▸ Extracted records
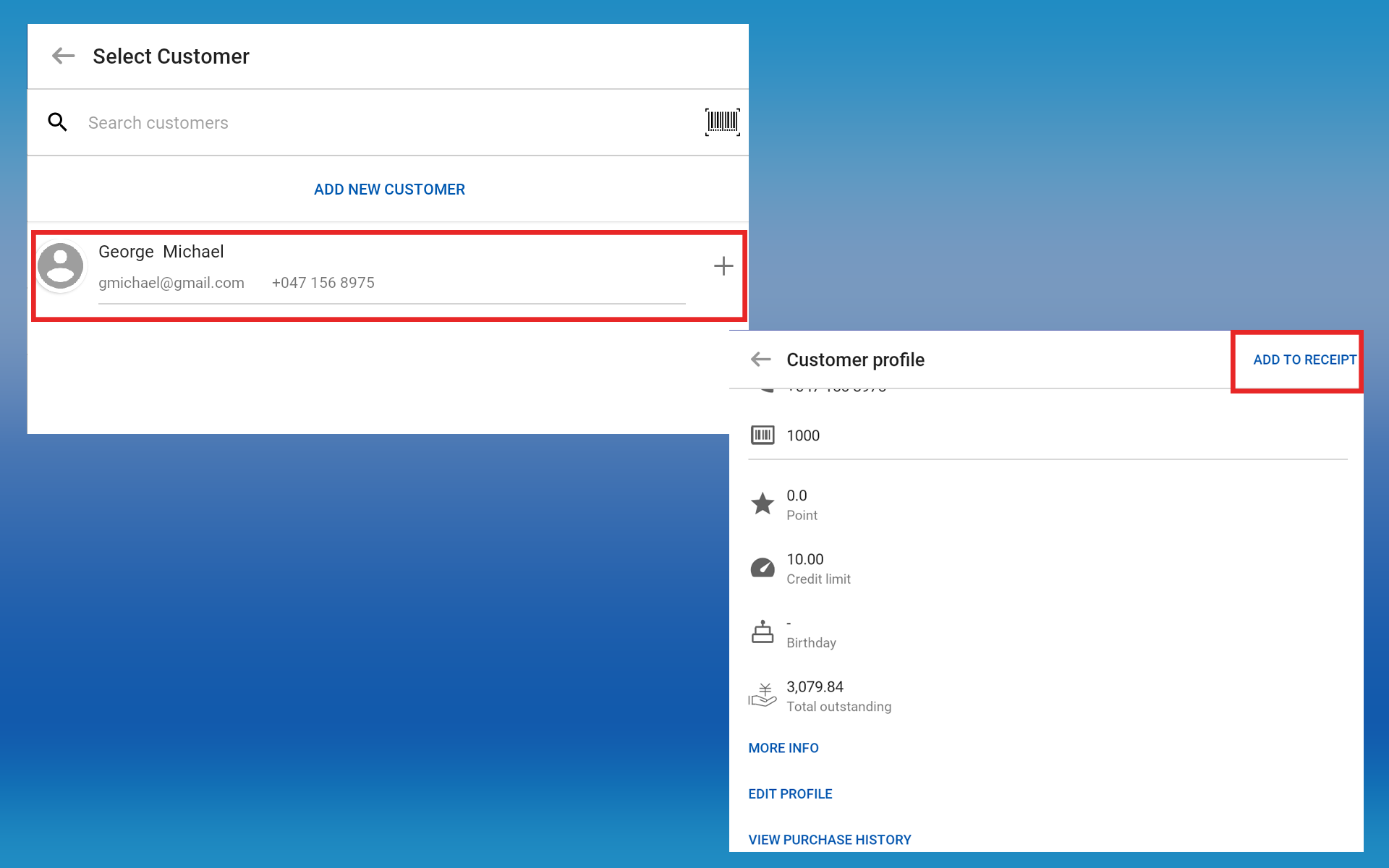Viewport: 1389px width, 868px height.
Task: Click the birthday cake icon
Action: pyautogui.click(x=763, y=631)
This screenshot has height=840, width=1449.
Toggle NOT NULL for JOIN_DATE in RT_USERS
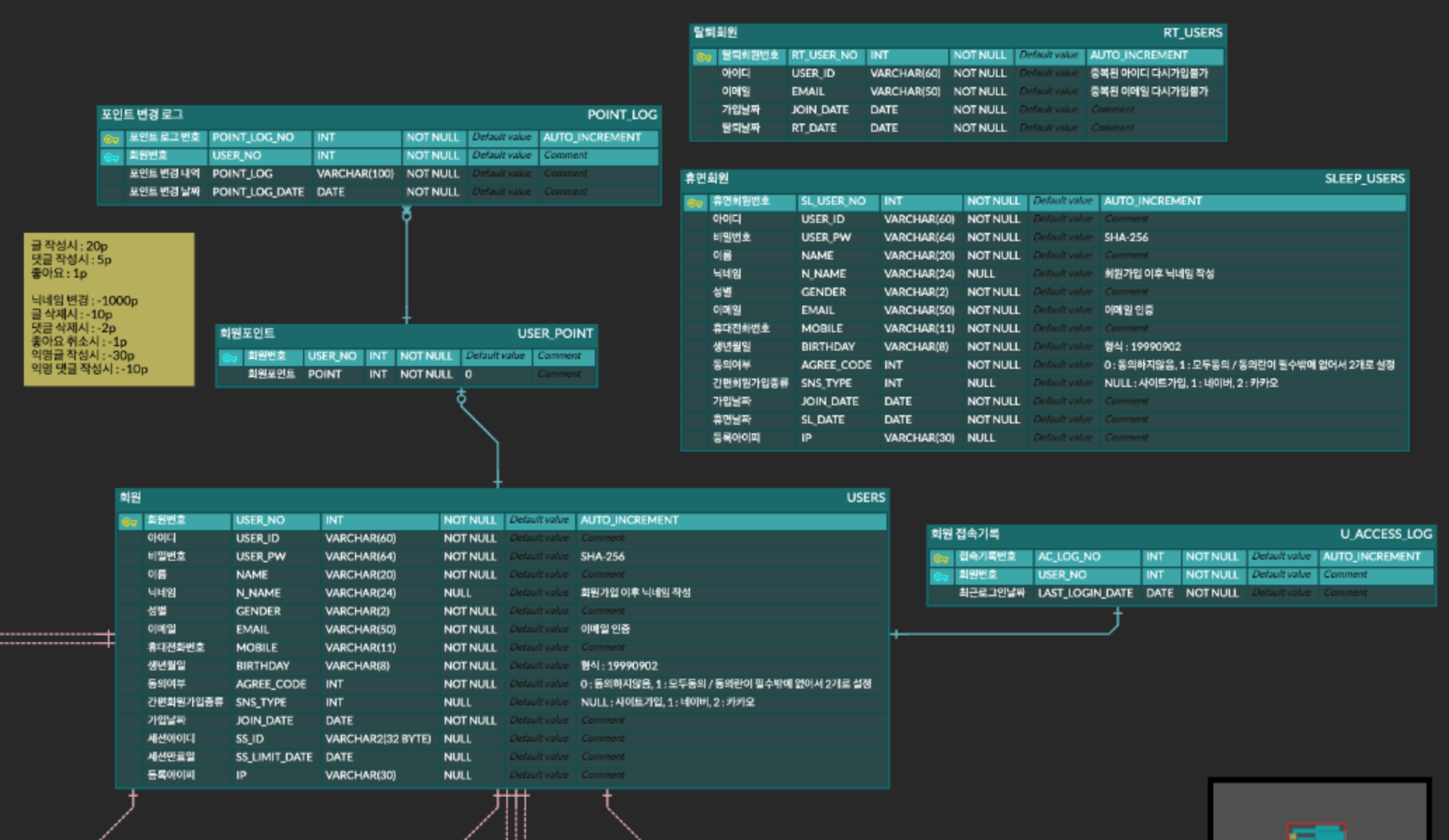(980, 109)
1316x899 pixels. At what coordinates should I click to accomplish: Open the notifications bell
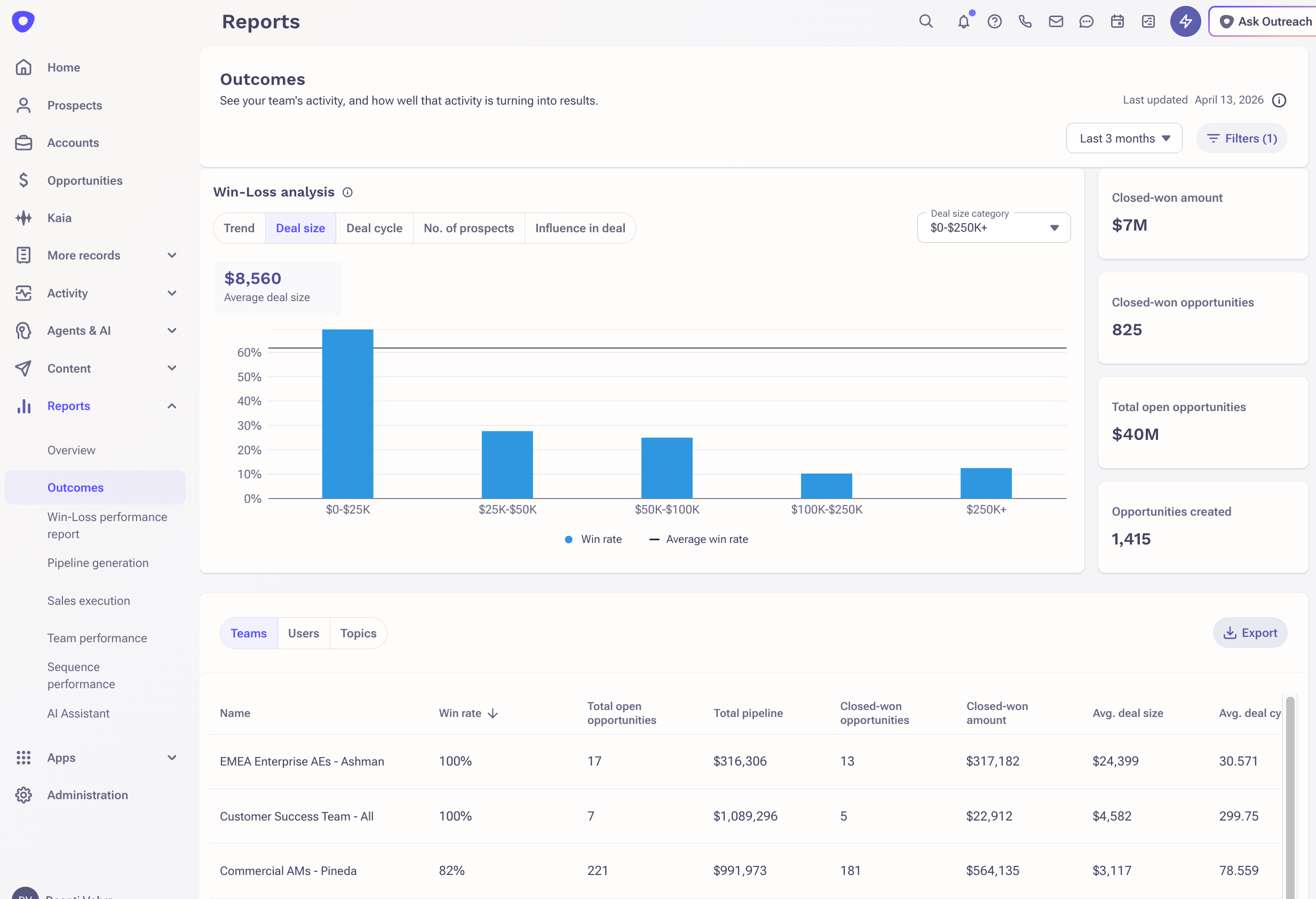pyautogui.click(x=963, y=21)
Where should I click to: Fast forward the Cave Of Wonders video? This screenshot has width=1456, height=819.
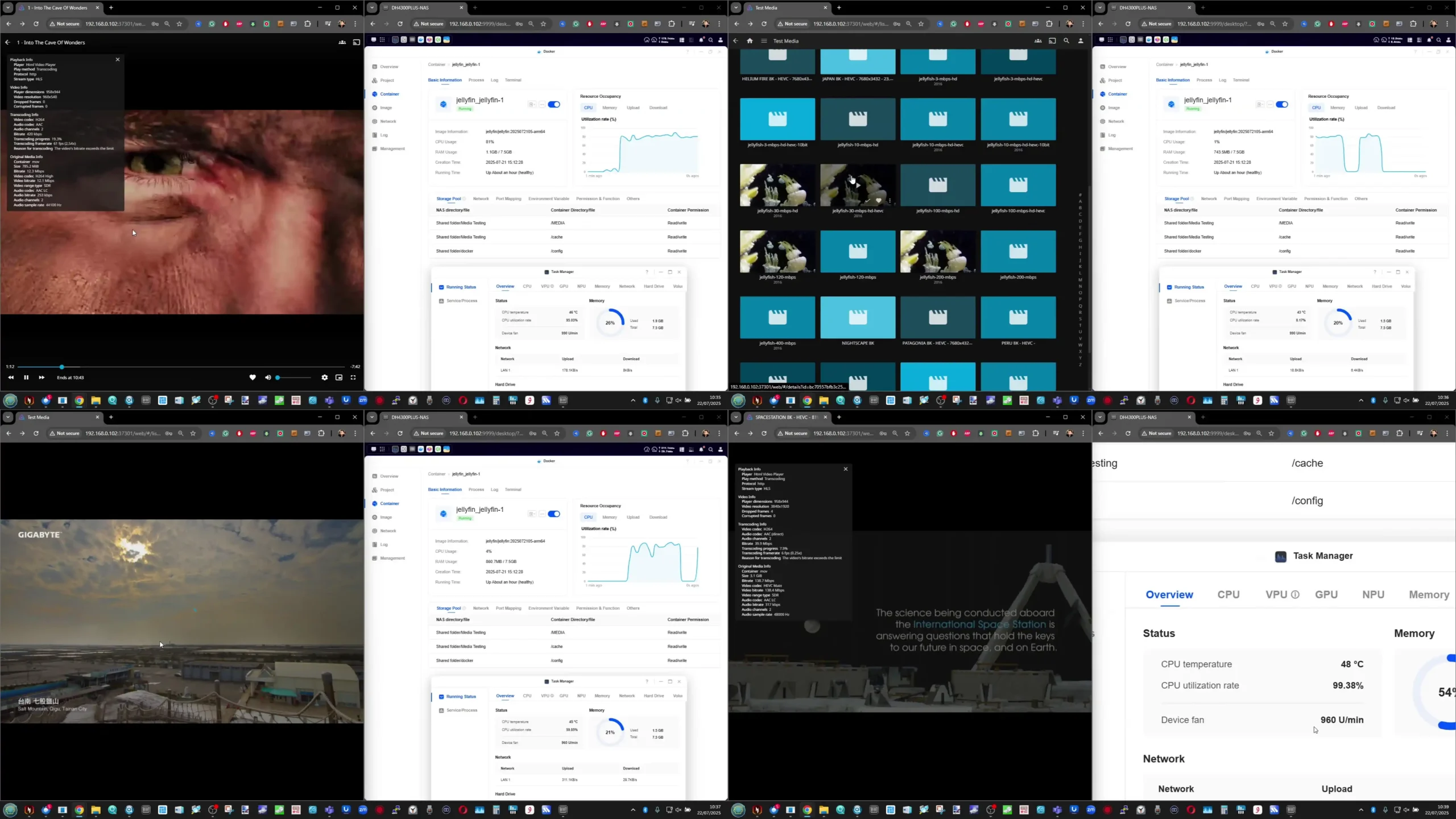[x=42, y=378]
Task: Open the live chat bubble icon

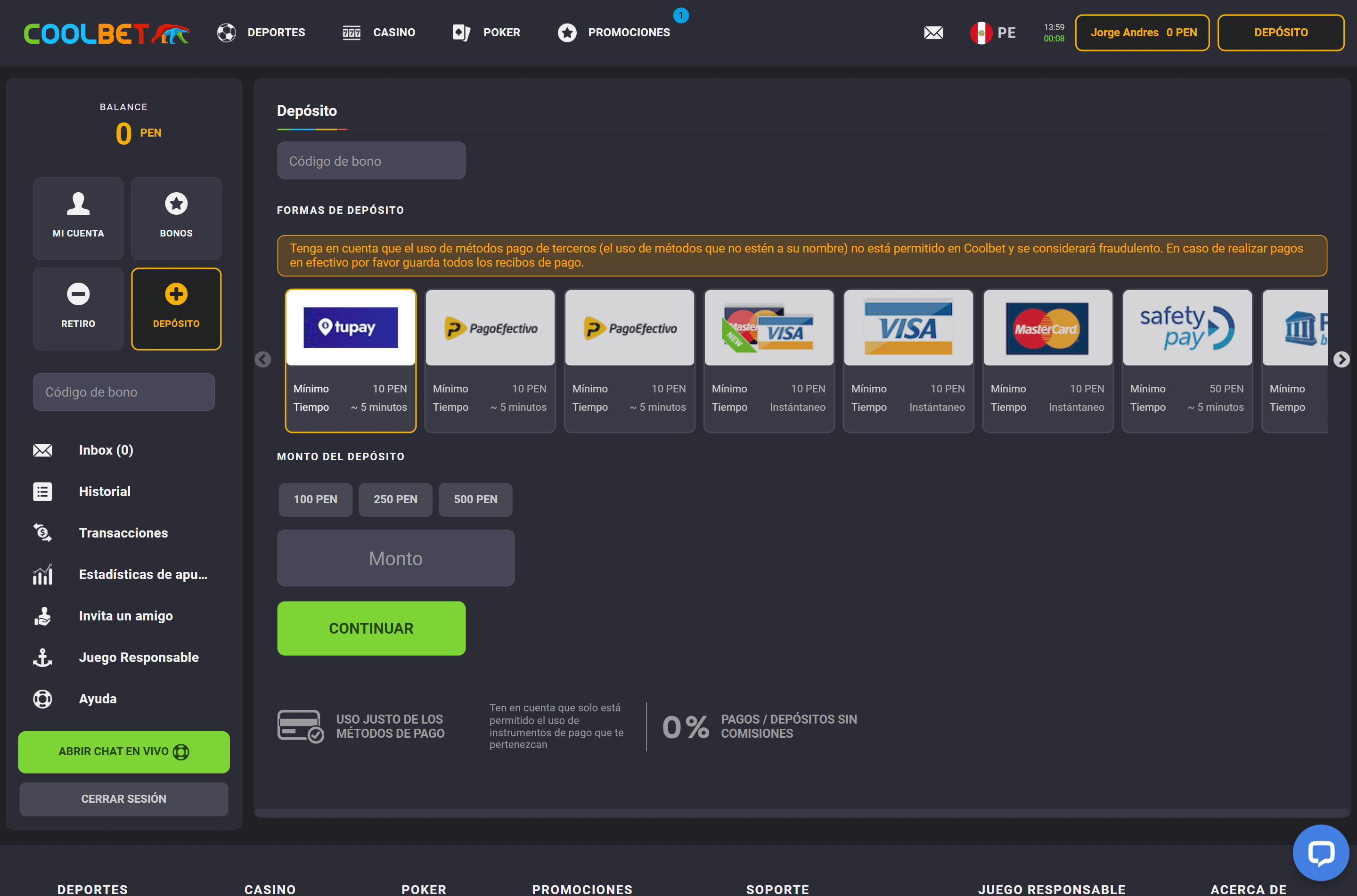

▸ Directions
Only the lines from the one containing "Where should I" through the last line of the entries above should be copied, exactly as they are and without the pictures.

▸ Exercise answer
Where should I click to: Fast forward the Cave Of Wonders video? This screenshot has width=1456, height=819.
[x=42, y=378]
Task: Open the live chat bubble icon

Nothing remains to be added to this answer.